The embryophytes (/ˈɛmbriəˌfts/) are a clade of plants, known as Embryophyta (Plantae sensu strictissimo) (/ˌɛmbriˈɒfətə, -ˈftə/) or land plants. They are the most familiar group of photoautotrophs that make up the vegetation on Earth's dry lands and wetlands. Embryophytes have a common ancestor with green algae, having emerged within the Phragmoplastophyta clade of freshwater charophyte green algae as a sister taxon of Charophyceae, Coleochaetophyceae and Zygnematophyceae. Embryophytes consist of the bryophytes and the polysporangiophytes. Living embryophytes include hornworts, liverworts, mosses, lycophytes, ferns, gymnosperms and angiosperms (flowering plants). Embryophytes have haplodiplontic life cycles.

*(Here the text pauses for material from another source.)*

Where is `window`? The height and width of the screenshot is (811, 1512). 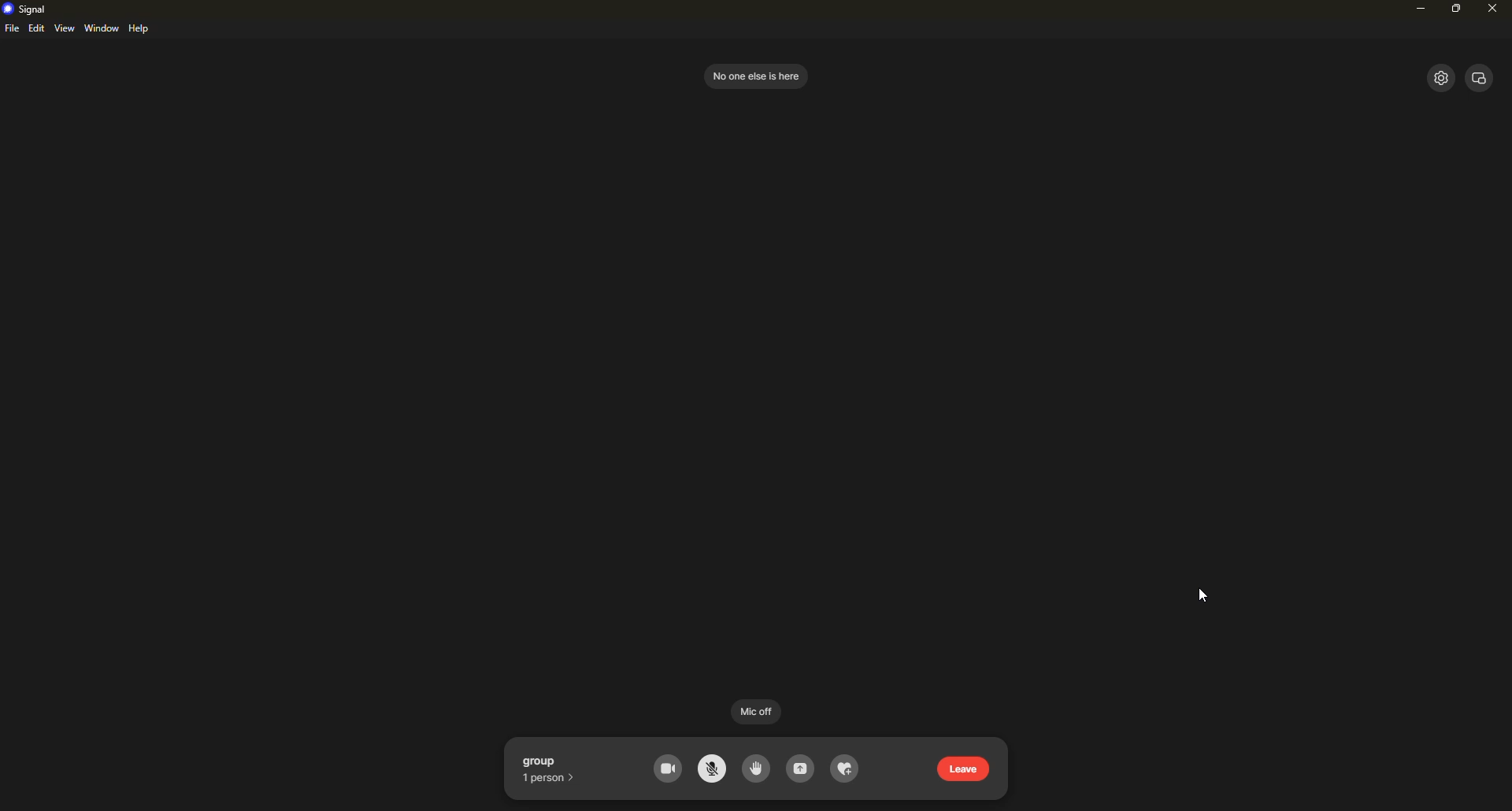 window is located at coordinates (102, 28). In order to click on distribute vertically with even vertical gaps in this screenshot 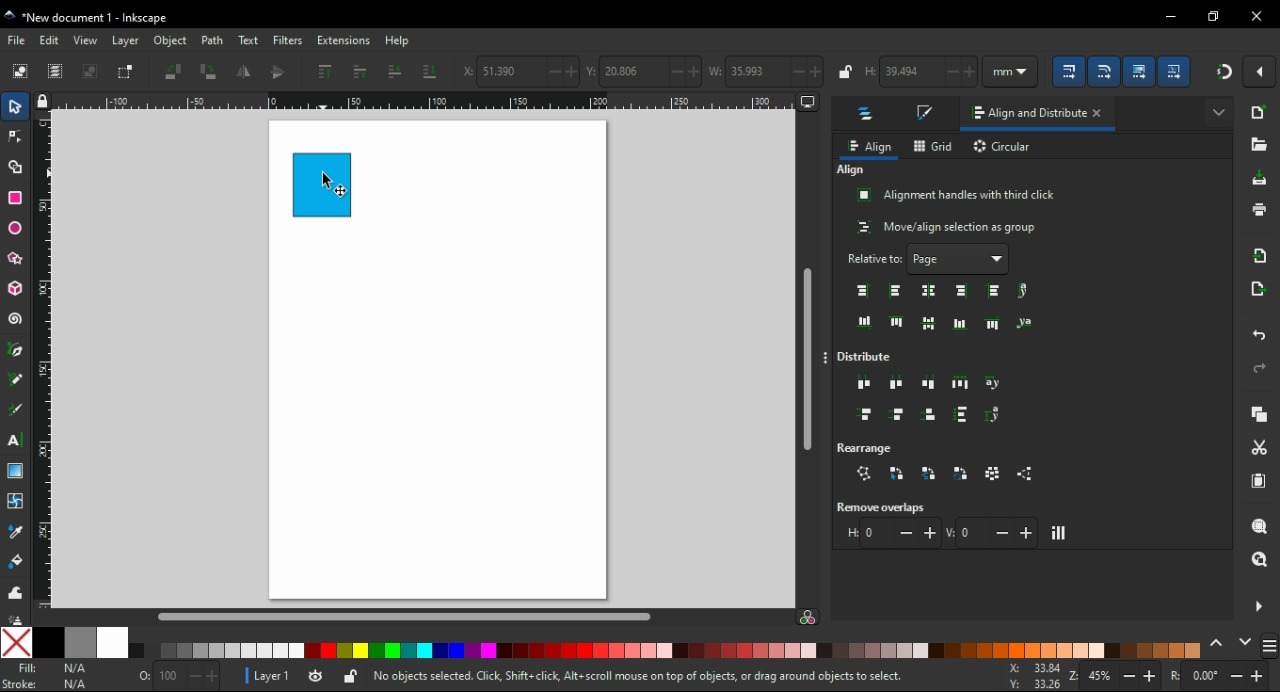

The embryophytes are informally called "land plants" because they thrive primarily in terrestrial habitats (despite some members having evolved secondarily to live once again in semiaquatic/aquatic habitats), while the related green algae are primarily aquatic. Embryophytes are complex multicellular eukaryotes with specialized reproductive organs. The name derives from their innovative characteristic of nurturing the young embryo sporophyte during the early stages of its multicellular development within the tissues of the parent gametophyte. With very few exceptions, embryophytes obtain biological energy by photosynthesis, using chlorophyll a and b to harvest the light energy in sunlight for carbon fixation from carbon dioxide and water in order to synthesize carbohydrates while releasing oxygen as a byproduct. The study of land plants is called phytology.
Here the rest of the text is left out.